* _Task directions_: Please repeat, precisely as written, only the lines from the one containing "Task: Click the search magnifier icon" through the last line of the records below, pictures omitted.

[Extracted records]
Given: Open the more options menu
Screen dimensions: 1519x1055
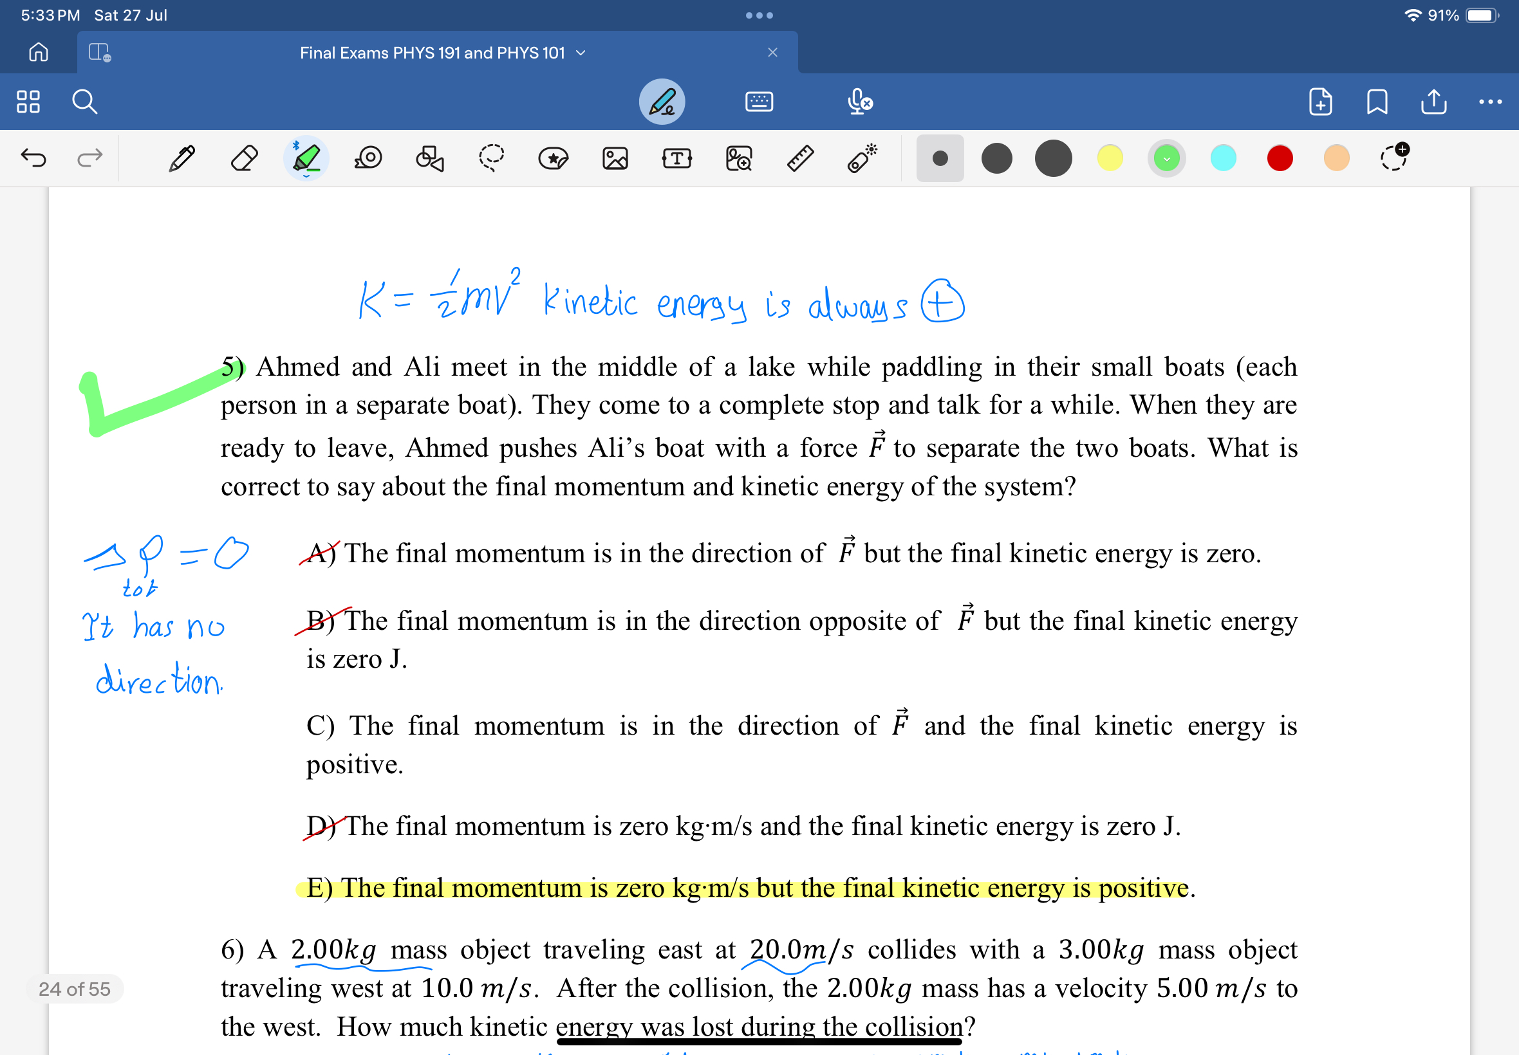Looking at the screenshot, I should click(x=1491, y=101).
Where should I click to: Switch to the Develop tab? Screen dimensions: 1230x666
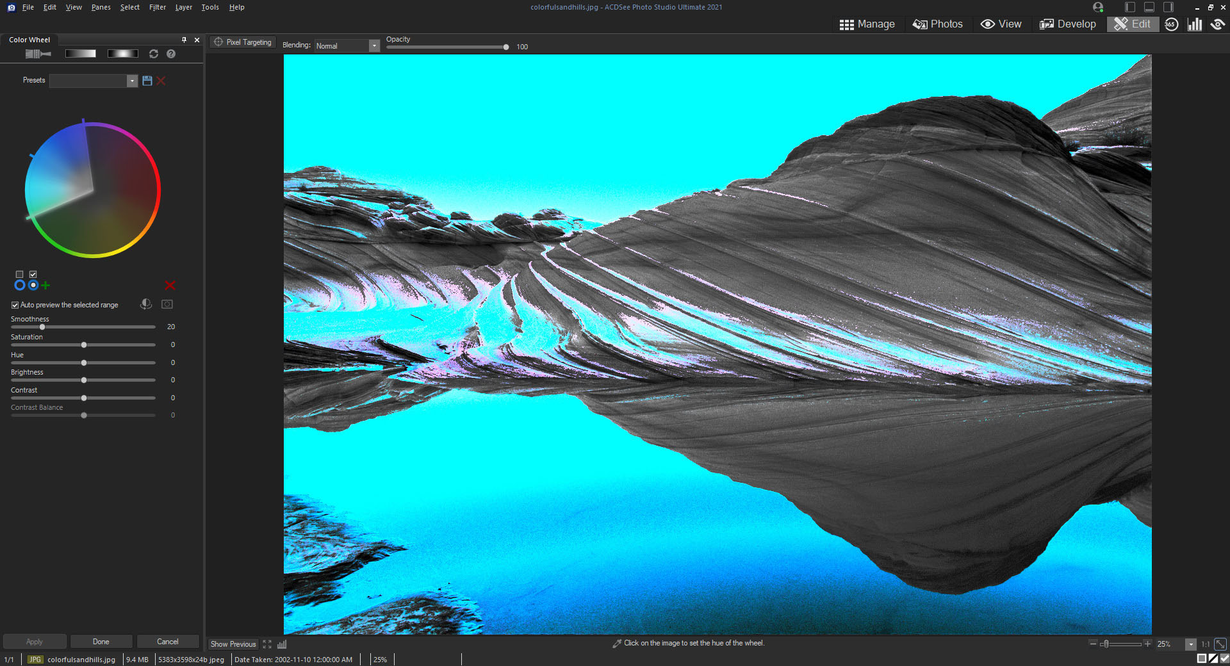click(1067, 24)
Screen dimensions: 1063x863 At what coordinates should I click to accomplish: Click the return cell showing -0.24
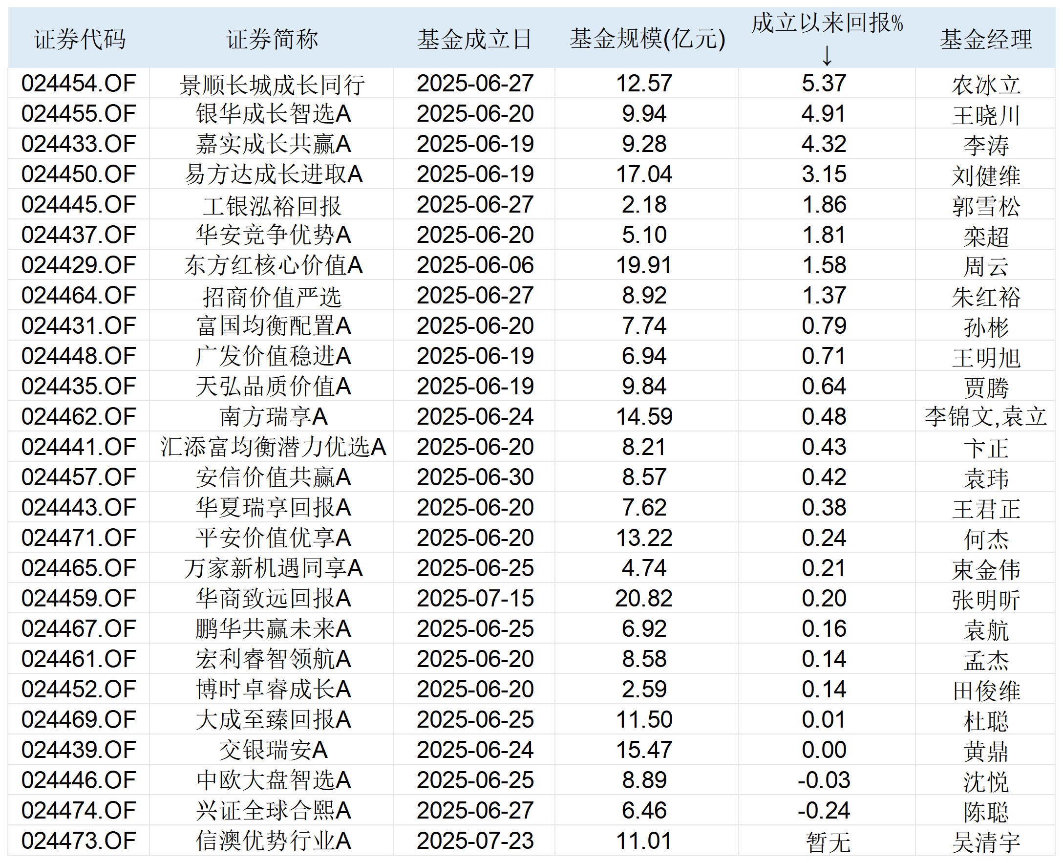point(823,811)
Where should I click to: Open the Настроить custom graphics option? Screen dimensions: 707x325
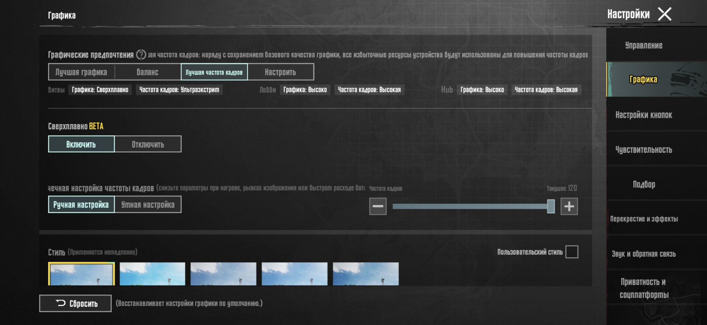pyautogui.click(x=280, y=72)
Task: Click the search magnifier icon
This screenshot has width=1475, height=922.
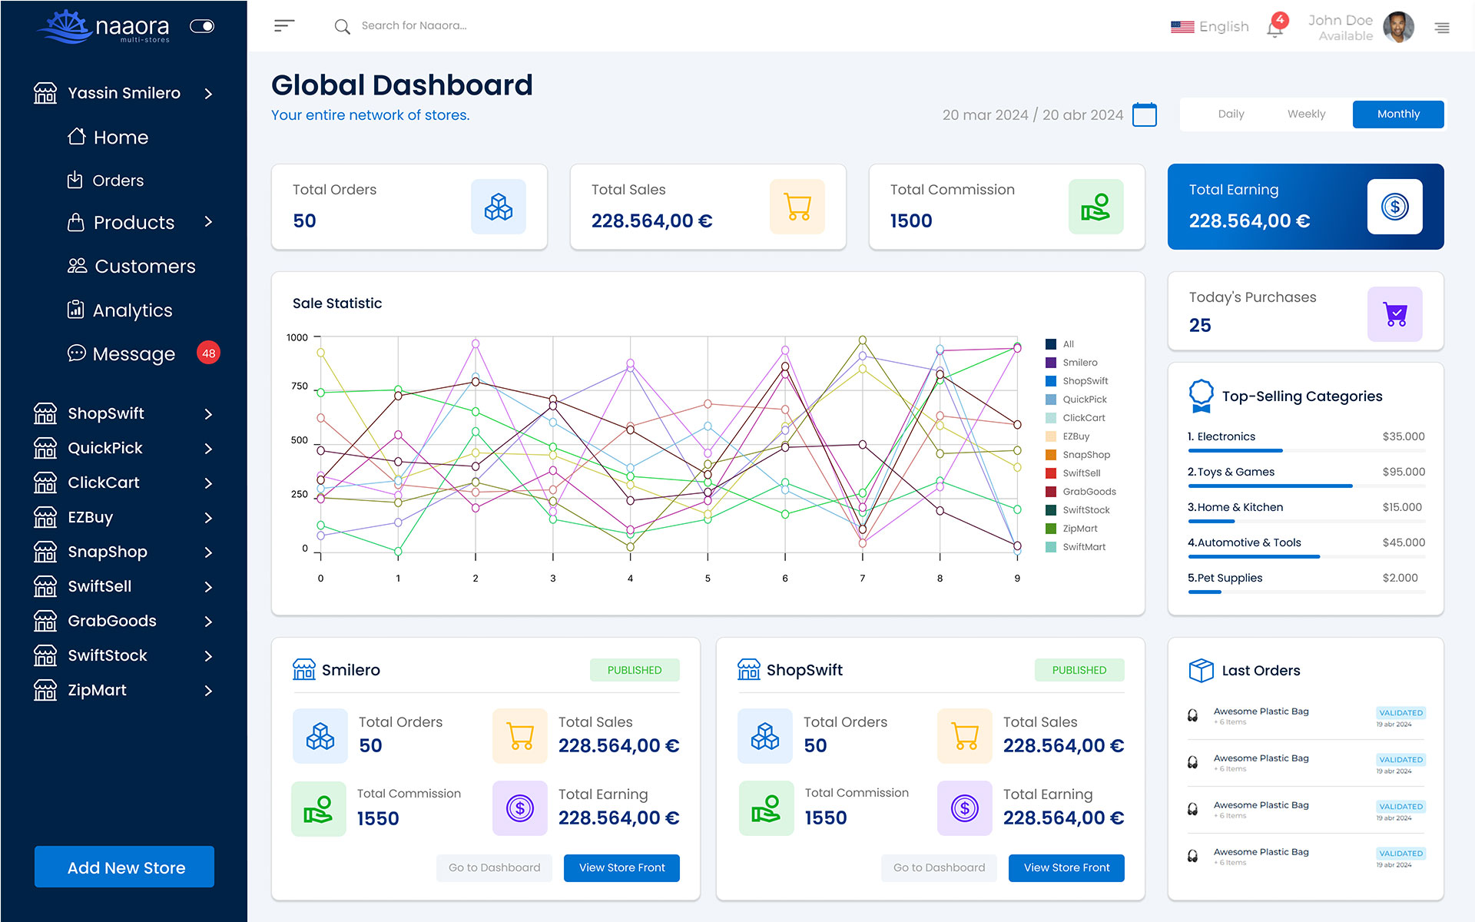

* _Answer box_:
Task: Click the search magnifier icon
This screenshot has width=1475, height=922.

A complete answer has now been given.